======== Records for the exercise ========
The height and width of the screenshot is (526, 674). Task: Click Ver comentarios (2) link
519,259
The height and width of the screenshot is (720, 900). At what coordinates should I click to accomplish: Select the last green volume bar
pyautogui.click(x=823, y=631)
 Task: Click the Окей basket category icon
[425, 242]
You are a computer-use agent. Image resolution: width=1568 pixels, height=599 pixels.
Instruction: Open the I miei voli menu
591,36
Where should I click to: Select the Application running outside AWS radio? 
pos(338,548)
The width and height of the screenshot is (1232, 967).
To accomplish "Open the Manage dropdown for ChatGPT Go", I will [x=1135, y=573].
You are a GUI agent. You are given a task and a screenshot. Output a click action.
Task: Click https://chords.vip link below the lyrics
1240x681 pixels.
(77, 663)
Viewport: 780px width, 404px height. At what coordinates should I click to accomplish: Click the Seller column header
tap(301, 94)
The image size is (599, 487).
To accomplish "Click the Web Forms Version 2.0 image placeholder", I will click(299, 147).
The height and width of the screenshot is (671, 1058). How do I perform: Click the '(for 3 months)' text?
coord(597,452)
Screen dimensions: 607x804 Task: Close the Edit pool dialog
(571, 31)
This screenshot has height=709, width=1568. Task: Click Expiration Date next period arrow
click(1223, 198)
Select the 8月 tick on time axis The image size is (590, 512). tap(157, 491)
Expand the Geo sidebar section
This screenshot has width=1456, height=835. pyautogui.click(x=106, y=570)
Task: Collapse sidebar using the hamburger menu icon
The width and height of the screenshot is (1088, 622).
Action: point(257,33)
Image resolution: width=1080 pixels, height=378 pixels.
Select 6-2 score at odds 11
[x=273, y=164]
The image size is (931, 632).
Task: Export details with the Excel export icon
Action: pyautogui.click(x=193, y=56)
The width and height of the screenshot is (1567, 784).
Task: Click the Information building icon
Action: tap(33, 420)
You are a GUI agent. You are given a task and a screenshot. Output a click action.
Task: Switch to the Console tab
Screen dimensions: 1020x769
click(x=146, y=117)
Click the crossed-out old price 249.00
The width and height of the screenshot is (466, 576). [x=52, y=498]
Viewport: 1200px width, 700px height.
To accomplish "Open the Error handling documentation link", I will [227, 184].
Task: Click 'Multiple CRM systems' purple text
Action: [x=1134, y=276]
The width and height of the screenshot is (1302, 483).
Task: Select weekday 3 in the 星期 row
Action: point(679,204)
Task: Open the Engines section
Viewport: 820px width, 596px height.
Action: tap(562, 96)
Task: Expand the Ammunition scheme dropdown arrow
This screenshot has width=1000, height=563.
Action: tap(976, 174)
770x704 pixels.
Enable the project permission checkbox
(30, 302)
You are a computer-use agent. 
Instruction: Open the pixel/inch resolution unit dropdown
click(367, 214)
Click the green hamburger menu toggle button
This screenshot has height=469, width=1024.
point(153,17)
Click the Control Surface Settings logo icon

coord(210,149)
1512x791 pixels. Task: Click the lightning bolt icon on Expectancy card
========
## [Goal of the exercise]
For each line of the material that contains the word "computer", make a copy.

## [Response to this task]
You are a computer-use agent. Image resolution: width=1568 pixels, height=599 pixels.
You are a computer-use agent. 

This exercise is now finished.